Manusia tinggal di dunia hanya untuk waktu yang sangat singkat. Di sinilah, manusia diuji, dilatih dengan berbagai macam tantangan kemudian dipaksa meninggalkan dunia menuju kehidupan akhirat di mana ia akan tinggal selamanya. Harta benda serta kesenangan di dunia yang dibangga-banggakan manusia suatu saat harus ditinggalkan. Harta benda, kekayaan dan anak adalah titipan yang suatu saatakan diminta kembali oleh sang khaliq. Secara logis, apa yang di usahakan manusia belum tentu ia nikmati, seorang yang bekerja membanting tulang siang jadi malam dan malam jadi siang hanya untuk memnuhi kebutuhan hidupnya, membeli rumah, kendaraan dan lainnya sebenarnya itu adalah kekayaan anak cucu. Bila anak cucu yang mewarisi hasil yang diusahakan dengan jerih payah ternyata tidak bisa memanfaatkan dengan baik, apalagi sampai menjadi rebutan maka alangkah celakanya orang tuanya. Sudah bekerja membanting tulang namun tidak menikmati hasil semuanya dan meninggal dunia meninggalkan anak yang membuat masalah. Naudzubillah
Kekayaan apa yang diberikan yang diberikan Allah kepada manusia adalah sebuah fasilitas untuk mendekatkan diri kepadaNya bukan sebaliknya menjadikan manusia lupa dangan kenikmatan-kenikmatan dari Allah. kehidupan dunia adalah ujian dari Allah, baik itu berupa kesulitan maupun kesenangan. Banyak orang yang ketika di uji oleh Allah dengan kesulitan memohon kepada Allah dan bekerja keras dan sampailah pada puncak kesulitan dan lulus uian. Namun setelah puncak maka yang terjadi adalah jalan yang turun dan terjal menghadang, bila tidak punya rem maka akan sangat berbahaya bila diibarakan orang yang naik dan turun gunung. Tiba waktunya Allah menguji dengan kenikmatan, disinilah banyak orang yang tidak lulus ujian. Banyak contoh setelah hidupnya berkecukupan lupa shalat, suka selingkuh dan sombong. Disinilah letak kelupaan manusia akan jati dirinya yanitu dari mana ia diciptakan dan kemana ia dikembalikan. manusia adalah makhluk suka berbuat salah dan lupa, untuk itu saling mengingatkan dan menerima masukan akan menjadikan manusia selalu ingat akan jati dirinya. Ibarat hp bila tidak di cash maka energy akan terus berkurang. Cash keimanan itu adalah dengan perbanyak muhasabah dan mendengarkan tausiyah serta mempelajari apa maksud Allah menurunkan kitab suci.

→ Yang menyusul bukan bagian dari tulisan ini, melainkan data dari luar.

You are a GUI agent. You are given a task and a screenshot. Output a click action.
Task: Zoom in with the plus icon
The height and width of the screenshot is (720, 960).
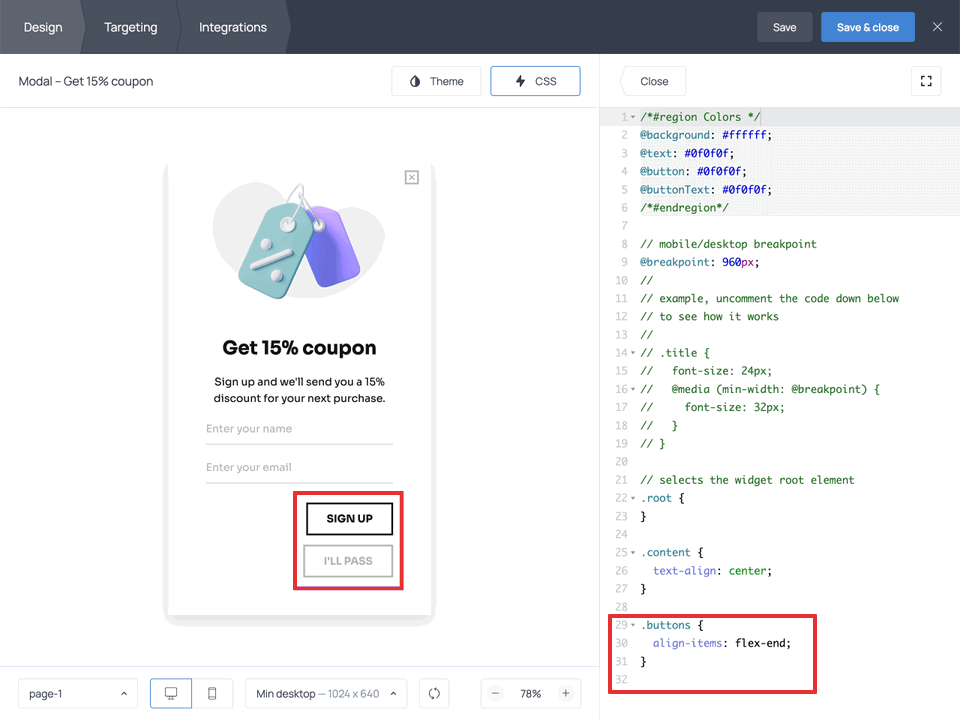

Akan tetapi, orang yang ingkar tidak akan mampu memahami kenyataan ini sehingga mereka berperilaku seakan-akan segala sesuatu di dunia ini miliknya. Hal ini memperdaya mereka karena semua kesenangan di dunia ini bersifat sementara dan tidak sempurna, tidak mampu memuaskan manusia yang diciptakan untuk keindahan kesempurnaan abadi, yaitu Allah. satu missal, ketika seseorang belum punya kendaraan ia berpikir, betapa bahagianya bila mempunyai motor, namun setelah punya motor ia bekembang lagi alangkah bhagianya mempunyai mobil dan seterusnya tidak akan selesai sampai tubuh kaku membujur ke utara kembali ke perut bumi. Allah menjelaskan betapa dunia merupakan tempat sementara yang penuh dengan kekurangan, Seperti yang tertulis dalam Al-Qur`an, orang-orang musyrik hidup hanya untuk beberapa tujuan, seperti kekayaan, anak-anak, dan berbangga-bangga di antara mereka. Dalam ayat lain, dijelaskan tentang hal-hal yang melenakan di dunia,
“Dijadikan indah pada (pandangan) manusia kecintaan kepada apa-apa yang diingini, yaitu: wanita-wanita, anak-anak, harta yang banyak dari jenis emas, perak, kuda pilihan, binatang-binatang ternak dan sawah ladang. Itulah kesenangan hidup di dunia dan di sisi Allahlah tempat kembali yang baik (surga). Katakanlah, ‘Inginkah aku kabarkan kepadamu apa yang lebih baik dari yang demikian itu?’ Untuk orang-orang yang bertaqwa (kepada Allah), pada sisi Tuhan mereka ada surga yang mengalir di bawahnya sungai-sungai; mereka kekal di dalamnya. Dan (mereka dikaruniai) istri-istri yang disucikan serta keridhaan Allah. Dan Allah Maha Melihat akan hamba-hamba-Nya (Ali Imran: 14-15)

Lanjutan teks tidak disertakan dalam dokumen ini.